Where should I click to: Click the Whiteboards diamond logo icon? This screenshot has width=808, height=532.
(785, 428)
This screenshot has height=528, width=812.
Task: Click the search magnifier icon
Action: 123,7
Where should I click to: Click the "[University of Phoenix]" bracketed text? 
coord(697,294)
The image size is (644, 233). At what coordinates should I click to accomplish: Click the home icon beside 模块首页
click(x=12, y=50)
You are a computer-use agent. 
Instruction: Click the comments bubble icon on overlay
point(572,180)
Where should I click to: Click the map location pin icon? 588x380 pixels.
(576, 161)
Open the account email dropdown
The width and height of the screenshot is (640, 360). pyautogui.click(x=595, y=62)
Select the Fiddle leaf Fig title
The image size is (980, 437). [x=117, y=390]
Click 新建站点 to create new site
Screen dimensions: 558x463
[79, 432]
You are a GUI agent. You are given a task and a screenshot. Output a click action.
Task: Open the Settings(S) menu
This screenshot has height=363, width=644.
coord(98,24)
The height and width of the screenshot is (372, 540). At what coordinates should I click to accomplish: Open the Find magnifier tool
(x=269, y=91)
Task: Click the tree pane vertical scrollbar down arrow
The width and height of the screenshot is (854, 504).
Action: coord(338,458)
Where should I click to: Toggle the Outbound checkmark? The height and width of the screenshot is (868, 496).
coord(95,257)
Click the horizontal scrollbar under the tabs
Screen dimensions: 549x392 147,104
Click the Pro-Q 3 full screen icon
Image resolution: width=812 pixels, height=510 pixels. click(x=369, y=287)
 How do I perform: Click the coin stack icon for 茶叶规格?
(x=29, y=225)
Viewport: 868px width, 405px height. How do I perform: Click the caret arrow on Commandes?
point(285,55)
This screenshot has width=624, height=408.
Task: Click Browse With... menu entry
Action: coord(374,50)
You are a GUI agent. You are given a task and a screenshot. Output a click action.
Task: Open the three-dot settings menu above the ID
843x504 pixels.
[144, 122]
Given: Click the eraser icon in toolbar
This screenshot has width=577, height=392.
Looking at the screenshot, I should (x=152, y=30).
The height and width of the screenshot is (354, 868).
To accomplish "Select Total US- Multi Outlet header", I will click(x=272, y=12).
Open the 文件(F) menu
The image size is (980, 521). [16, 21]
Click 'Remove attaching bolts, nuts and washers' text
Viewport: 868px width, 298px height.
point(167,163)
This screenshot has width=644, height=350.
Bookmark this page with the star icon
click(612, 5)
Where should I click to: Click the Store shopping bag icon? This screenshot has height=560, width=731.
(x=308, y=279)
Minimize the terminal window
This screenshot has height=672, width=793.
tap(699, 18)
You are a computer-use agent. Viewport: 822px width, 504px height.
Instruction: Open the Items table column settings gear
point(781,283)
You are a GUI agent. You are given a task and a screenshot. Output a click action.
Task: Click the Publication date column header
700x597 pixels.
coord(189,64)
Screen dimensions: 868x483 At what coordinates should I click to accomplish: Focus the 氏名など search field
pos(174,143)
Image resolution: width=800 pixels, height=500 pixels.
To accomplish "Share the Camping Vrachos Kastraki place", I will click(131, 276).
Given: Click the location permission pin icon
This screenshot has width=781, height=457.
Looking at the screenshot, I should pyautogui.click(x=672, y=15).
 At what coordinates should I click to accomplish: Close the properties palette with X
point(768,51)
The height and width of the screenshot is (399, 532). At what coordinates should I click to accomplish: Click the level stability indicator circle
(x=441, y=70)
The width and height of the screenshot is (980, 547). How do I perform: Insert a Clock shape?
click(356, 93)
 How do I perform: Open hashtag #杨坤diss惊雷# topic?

• _Your objective_
Please transcribe all of the records, keeping every line exactly as it is.

• _Answer_
Where should I click to: Click the Whiteboards diamond logo icon? This screenshot has width=808, height=532.
(785, 428)
This screenshot has height=528, width=812.
Task: Click the search magnifier icon
Action: 123,7
Where should I click to: Click the "[University of Phoenix]" bracketed text? 
coord(697,294)
The image size is (644, 233). At what coordinates should I click to accomplish: Click the home icon beside 模块首页
click(x=12, y=50)
You are a computer-use agent. 
Instruction: Click the comments bubble icon on overlay
point(572,180)
Where should I click to: Click the map location pin icon? 588x380 pixels.
(576, 161)
Open the account email dropdown
The width and height of the screenshot is (640, 360). pyautogui.click(x=595, y=62)
Select the Fiddle leaf Fig title
The image size is (980, 437). [x=117, y=390]
Click 新建站点 to create new site
Screen dimensions: 558x463
[79, 432]
You are a GUI agent. You are given a task and a screenshot. Output a click action.
Task: Open the Settings(S) menu
This screenshot has height=363, width=644.
coord(98,24)
The height and width of the screenshot is (372, 540). At what coordinates should I click to accomplish: Open the Find magnifier tool
(x=269, y=91)
Task: Click the tree pane vertical scrollbar down arrow
The width and height of the screenshot is (854, 504).
Action: coord(338,458)
Where should I click to: Toggle the Outbound checkmark? The height and width of the screenshot is (868, 496).
coord(95,257)
Click the horizontal scrollbar under the tabs
Screen dimensions: 549x392 147,104
Click the Pro-Q 3 full screen icon
Image resolution: width=812 pixels, height=510 pixels. click(x=369, y=287)
 How do I perform: Click the coin stack icon for 茶叶规格?
(x=29, y=225)
Viewport: 868px width, 405px height. How do I perform: Click the caret arrow on Commandes?
point(285,55)
This screenshot has width=624, height=408.
Task: Click Browse With... menu entry
Action: coord(374,50)
You are a GUI agent. You are given a task and a screenshot. Output a click action.
Task: Open the three-dot settings menu above the ID
843x504 pixels.
[144, 122]
Given: Click the eraser icon in toolbar
This screenshot has width=577, height=392.
Looking at the screenshot, I should (x=152, y=30).
The height and width of the screenshot is (354, 868).
To accomplish "Select Total US- Multi Outlet header", I will click(x=272, y=12).
Open the 文件(F) menu
The image size is (980, 521). [16, 21]
Click 'Remove attaching bolts, nuts and washers' text
Viewport: 868px width, 298px height.
point(167,163)
This screenshot has width=644, height=350.
Bookmark this page with the star icon
click(612, 5)
Where should I click to: Click the Store shopping bag icon? This screenshot has height=560, width=731.
(x=308, y=279)
Minimize the terminal window
This screenshot has height=672, width=793.
tap(699, 18)
You are a computer-use agent. Viewport: 822px width, 504px height.
Instruction: Open the Items table column settings gear
point(781,283)
You are a GUI agent. You are given a task and a screenshot. Output a click action.
Task: Click the Publication date column header
700x597 pixels.
coord(189,64)
Screen dimensions: 868x483 At what coordinates should I click to accomplish: Focus the 氏名など search field
pos(174,143)
Image resolution: width=800 pixels, height=500 pixels.
To accomplish "Share the Camping Vrachos Kastraki place", I will click(131, 276).
Given: Click the location permission pin icon
This screenshot has width=781, height=457.
Looking at the screenshot, I should pyautogui.click(x=672, y=15).
 At what coordinates should I click to accomplish: Close the properties palette with X
point(768,51)
The height and width of the screenshot is (399, 532). At what coordinates should I click to accomplish: Click the level stability indicator circle
(x=441, y=70)
The width and height of the screenshot is (980, 547). How do I perform: Insert a Clock shape?
click(356, 93)
 How do I perform: Open hashtag #杨坤diss惊雷# topic?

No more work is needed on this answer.